The 37-page document cited 15 issues for the agency to address, identifying unmet operational obligations by the agency including:
- failing to document and detail its project list, timelines and cost estimates
- failing to adopt basic policies, including fraud protections, procurement rules, budgetary controls, public notice requirements, specific formulas to track employee work done for the agency by city employees, and failing to fine the city or the county for not meeting several fee payment deadlines
- not updating lists of agency officials so that those individuals could meet state requirements to disclose personal financial interests
- failing to reflect agency money rolling forward from one budget year to the next and documenting specific projects those funds were dedicated toward
City officials responded to the auditor that they were working on most of the recommendations presented in the audit but took issue with several of the findings. The city specifically challenged the assertion that agency money cannot be used to pay council member and other city salaries. The auditor responded, reaffirming that the salary expenditures were not permitted by state law.
The city staffers also asserted that they had the right to shrink their contribution to the redevelopment agency to meet other city budget obligations in 2008 and 2020 while still expecting Pasco County to pay its full share. In those years, the auditor noted, the county share of tax revenue accounted for 98 and 97 percent of the total redevelopment agency revenue respectively when the total funding from the county should have only been 58 and 53 percent.

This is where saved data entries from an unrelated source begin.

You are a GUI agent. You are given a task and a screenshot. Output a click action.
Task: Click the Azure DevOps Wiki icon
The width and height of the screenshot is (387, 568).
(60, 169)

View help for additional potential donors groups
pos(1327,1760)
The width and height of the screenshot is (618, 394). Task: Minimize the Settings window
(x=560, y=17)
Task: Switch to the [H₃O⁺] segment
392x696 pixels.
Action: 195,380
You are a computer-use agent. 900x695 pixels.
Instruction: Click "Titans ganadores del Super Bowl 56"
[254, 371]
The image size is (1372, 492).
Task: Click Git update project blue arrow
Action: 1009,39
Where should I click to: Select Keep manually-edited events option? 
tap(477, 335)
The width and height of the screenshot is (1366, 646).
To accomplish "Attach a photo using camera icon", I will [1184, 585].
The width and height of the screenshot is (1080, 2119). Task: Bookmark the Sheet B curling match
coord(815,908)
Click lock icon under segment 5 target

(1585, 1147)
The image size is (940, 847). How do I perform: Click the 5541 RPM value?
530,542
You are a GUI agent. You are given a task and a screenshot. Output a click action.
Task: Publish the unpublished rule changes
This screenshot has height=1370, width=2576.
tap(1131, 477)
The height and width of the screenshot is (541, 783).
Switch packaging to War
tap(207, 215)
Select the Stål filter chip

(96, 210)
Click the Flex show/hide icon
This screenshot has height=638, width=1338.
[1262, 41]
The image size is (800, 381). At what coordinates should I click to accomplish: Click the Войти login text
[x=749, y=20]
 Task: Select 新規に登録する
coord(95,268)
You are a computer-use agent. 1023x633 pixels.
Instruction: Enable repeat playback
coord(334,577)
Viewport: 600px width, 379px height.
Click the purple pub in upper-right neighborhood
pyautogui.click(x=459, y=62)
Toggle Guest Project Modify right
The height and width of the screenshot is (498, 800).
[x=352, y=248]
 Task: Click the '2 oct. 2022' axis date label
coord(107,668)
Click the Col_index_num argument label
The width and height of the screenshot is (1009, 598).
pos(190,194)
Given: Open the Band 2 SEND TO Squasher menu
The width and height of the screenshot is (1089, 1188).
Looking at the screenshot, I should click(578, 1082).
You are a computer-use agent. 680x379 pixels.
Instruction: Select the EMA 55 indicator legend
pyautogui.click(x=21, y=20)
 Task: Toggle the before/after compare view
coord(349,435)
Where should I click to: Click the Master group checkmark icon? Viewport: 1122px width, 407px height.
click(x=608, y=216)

The auditor said the city didn’t have the right to alter an agreement with the county that spells out the funding split for the redevelopment area without the county’s consent. The city said it did have the right because the city and the redevelopment agency agreed to the arrangement. The auditor then repeated that the interlocal payment agreement was between the city and the county, not the city and the agency.
The auditor also noted that when questions were posed about agency decisions, answers were not always available because staff involved no longer worked for the city or records did not reflect that issues were formally discussed or voted on by the agency.
The County Commission last year pushed Port Richey to amend its boundaries, saying that it was inappropriate to include upscale neighborhoods like Harborpointe, a gated, waterfront community with homes valued at more than $1 million. The auditor had the same criticism.
Port Richey carved Harborpointe out of its agency’s boundaries after the county’s criticism.
“I was glad to see the auditors had many of the same concerns I have raised for years,” said Pasco County Commissioner Mike Moore. ”All elected officials and government employees have a responsibility to take good care of taxpayer money.”
Moore said he hopes to see more response from Port Richey officials in light of the audit findings.
“Fortunately, Port Richey did remove the Harborpointe area from their (agency), which I pointed out clearly did not meet the statute’s definition of slum and blight. I hope they will look closely at removing more areas from the (agency) boundary,” Moore said.
Pasco County Commissioner Jack Mariano, father of the state representative, said he also was pleased to see that the audit findings tracked with concerns the county has had about Port Richey’s redevelopment agency. The audit, he said, “dramatically shows how much they have been contrary to state law.”